While we like our scientific heroes, like Einstein, Newton, Watson and Crick et al, there are very few of those (and what they did was based on earlier work, and took lifetimes to achieve). Most work is collaborative and incremental, especially where it's based wholly on well established physical principles like is climate science. Understanding the Earth's climate doesn't require insight, rather application.
There is a very poor grasp of how scientific understanding - in any area, not just around climate - is increased. It doesn't help that there are groups of - often media savvy and well resourced - people in who's interest it is for there not to be that understanding.
What you see in a scientific paper is a summary, not the work required to achieve it. Worse than that, what you see in an abstract for a paper (which is all the vast majority of the population can access - without purchasing subscriptions to journals, although there are a couple of free to access journals around now), is a summary of the paper.

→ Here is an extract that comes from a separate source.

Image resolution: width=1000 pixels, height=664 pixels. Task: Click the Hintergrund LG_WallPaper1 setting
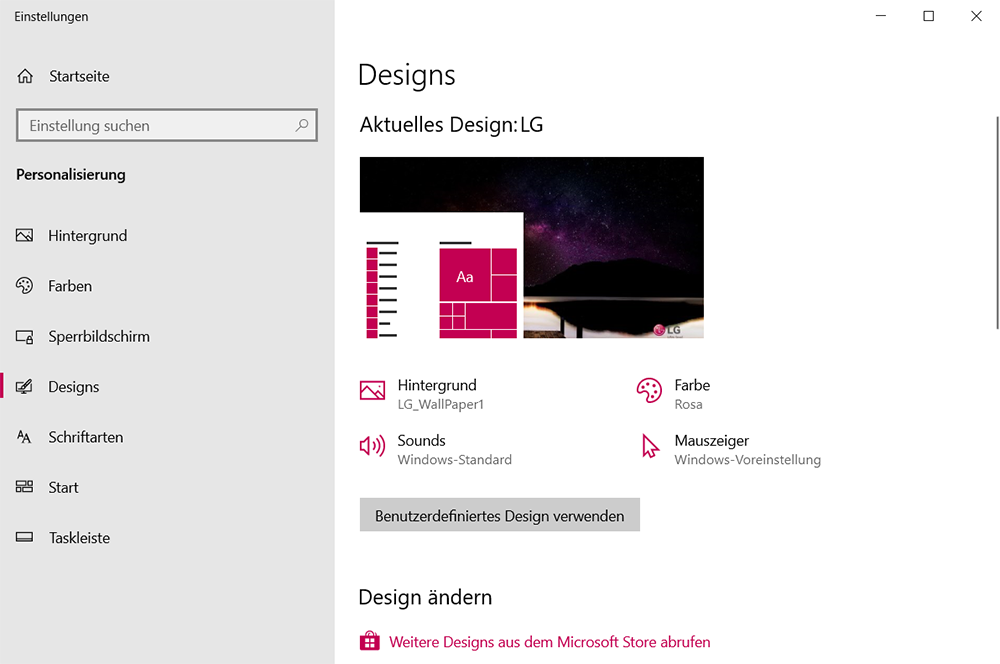pyautogui.click(x=439, y=394)
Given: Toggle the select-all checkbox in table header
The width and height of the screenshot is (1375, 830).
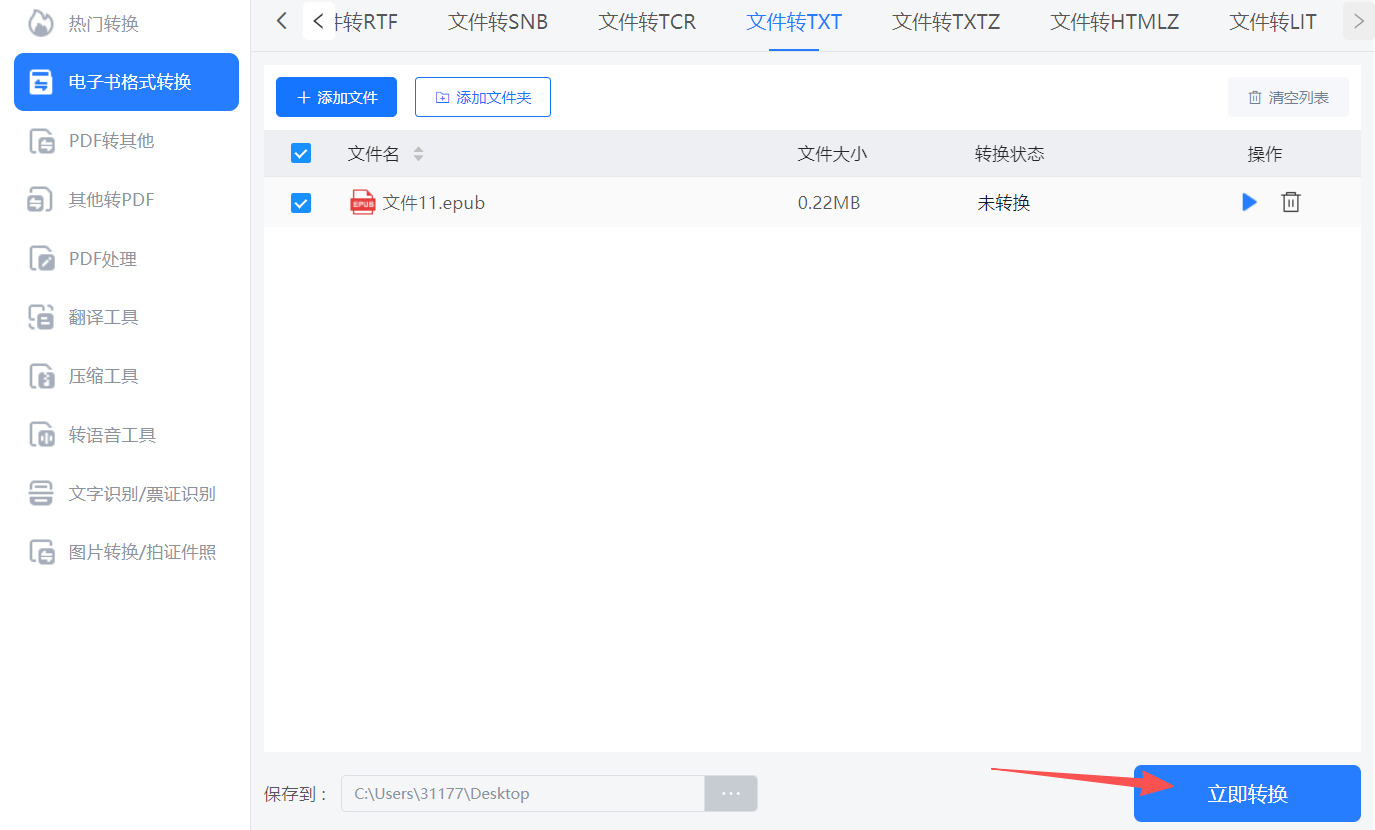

It's not the way in which science was taught in school either, where there was one "right" answer. In the real world there is a fundamental truth, but in the process getting to it there's a often a lot of uncertainty. By definition it's at the edge of human knowledge and one piece of work may contradict another, at least by degree.
Every scientific problem is approached from more than one direction. If you get similar results from alternative approaches, that's good evidence for the results being accurate.
The earlier example of modelling the Pliocene and matching that to the real world data and finding where the discrepancy lay is just one example.
Another is that genetic - DNA - evidence backs up the evolutionary origins of life as first determined by evidence from fossils and extant life; two completely different lines of enquiry with the same result.